WHO sees Covid posing a similar threat to flu this year

GENEVA: The Covid-19 pandemic could take hold this year to the point of posing a threat similar to the flu, the World Health Organization announced on Friday.
The WHO said it is confident it will be able to declare an end to the emergency in 2023, saying it has growing hope that the pandemic phase of the virus will end.
Last weekend marked three years since the UN health agency first described the situation as a pandemic – although the WHO chief Tedros Adhanom Ghebreyesus insists that countries should have taken action several weeks earlier.
“I think we’re getting to this point where we can look at Covid-19 the same way we look at seasonal flu,” WHO emergency director Michael Ryan told a news conference.
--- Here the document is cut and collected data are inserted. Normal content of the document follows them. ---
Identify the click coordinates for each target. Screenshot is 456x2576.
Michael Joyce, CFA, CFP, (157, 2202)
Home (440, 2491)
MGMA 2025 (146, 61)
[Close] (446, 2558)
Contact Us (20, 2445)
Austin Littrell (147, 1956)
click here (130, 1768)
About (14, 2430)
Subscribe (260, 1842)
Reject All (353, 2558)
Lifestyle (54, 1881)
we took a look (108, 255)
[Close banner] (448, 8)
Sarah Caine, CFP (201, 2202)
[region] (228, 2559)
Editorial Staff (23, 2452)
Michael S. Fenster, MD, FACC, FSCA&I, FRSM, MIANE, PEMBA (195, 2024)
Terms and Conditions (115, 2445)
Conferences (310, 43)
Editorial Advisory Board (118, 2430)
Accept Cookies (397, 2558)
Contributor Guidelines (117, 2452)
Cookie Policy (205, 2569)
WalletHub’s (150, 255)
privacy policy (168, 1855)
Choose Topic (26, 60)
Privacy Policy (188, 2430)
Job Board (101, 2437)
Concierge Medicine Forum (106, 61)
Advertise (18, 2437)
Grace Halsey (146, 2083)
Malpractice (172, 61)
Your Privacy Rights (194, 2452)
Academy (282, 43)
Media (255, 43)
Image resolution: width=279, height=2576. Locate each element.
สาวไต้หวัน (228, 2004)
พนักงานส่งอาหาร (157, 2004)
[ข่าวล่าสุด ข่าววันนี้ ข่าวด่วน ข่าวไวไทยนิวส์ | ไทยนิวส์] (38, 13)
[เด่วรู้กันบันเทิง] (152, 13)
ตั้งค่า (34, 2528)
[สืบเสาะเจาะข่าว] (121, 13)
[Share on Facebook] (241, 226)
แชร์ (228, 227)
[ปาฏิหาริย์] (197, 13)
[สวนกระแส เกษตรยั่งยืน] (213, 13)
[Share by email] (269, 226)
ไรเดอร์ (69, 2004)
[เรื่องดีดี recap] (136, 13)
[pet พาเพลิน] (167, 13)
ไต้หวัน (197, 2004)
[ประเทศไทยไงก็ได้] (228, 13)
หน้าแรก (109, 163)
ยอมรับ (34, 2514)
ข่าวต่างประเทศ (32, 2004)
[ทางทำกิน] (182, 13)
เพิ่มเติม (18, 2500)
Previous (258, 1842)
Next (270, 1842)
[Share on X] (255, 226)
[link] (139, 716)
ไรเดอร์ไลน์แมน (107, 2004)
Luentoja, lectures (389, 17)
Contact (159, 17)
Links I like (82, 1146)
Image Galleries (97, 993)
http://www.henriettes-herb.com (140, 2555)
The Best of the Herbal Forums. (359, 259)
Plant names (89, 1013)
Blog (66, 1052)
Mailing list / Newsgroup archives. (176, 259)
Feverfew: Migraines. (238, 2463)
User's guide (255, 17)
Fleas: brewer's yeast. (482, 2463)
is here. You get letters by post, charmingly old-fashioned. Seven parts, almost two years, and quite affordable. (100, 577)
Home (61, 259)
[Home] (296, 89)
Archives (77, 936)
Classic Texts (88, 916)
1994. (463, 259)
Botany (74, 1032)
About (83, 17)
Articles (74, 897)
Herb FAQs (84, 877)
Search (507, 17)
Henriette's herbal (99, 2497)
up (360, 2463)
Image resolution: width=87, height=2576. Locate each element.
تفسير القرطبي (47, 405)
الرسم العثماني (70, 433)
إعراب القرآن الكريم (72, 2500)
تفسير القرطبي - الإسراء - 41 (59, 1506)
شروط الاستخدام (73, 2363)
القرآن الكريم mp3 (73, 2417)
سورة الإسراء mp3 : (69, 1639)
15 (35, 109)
“A health threat, a virus that will continue to kill. But a virus that does not disrupt our society or our hospital systems, and I believe that will come, because Tedros said, this year.”
The WHO chief said the world is in a much better position now than it has been at any time during the pandemic.
“I am confident that this year we can say that Covid-19 is over as a public health emergency of international concern (USPPI),” he said.
5,000 deaths per week
The WHO declared a USPPI – the highest level of alarm it could sound – on January 30, 2020, when outside of China fewer than 100 cases and no deaths had been reported.
But it wasn’t until Tedros described the worsening situation as a pandemic on March 11 that year that many countries seemed to realize the danger.
“We have declared a global health emergency to urge countries to take decisive action, but not all countries have done so,” he said on Friday.
“Three years later, there are nearly seven million reported deaths from Covid-19, although we know the true death toll is much higher.”
He rejoiced that for the first time the weekly number of reported deaths over the past four weeks was lower than it was when he first described Covid-19 as a pandemic.
But he said the more than 5,000 reported deaths per week were 5,000 too many for a preventable and treatable disease.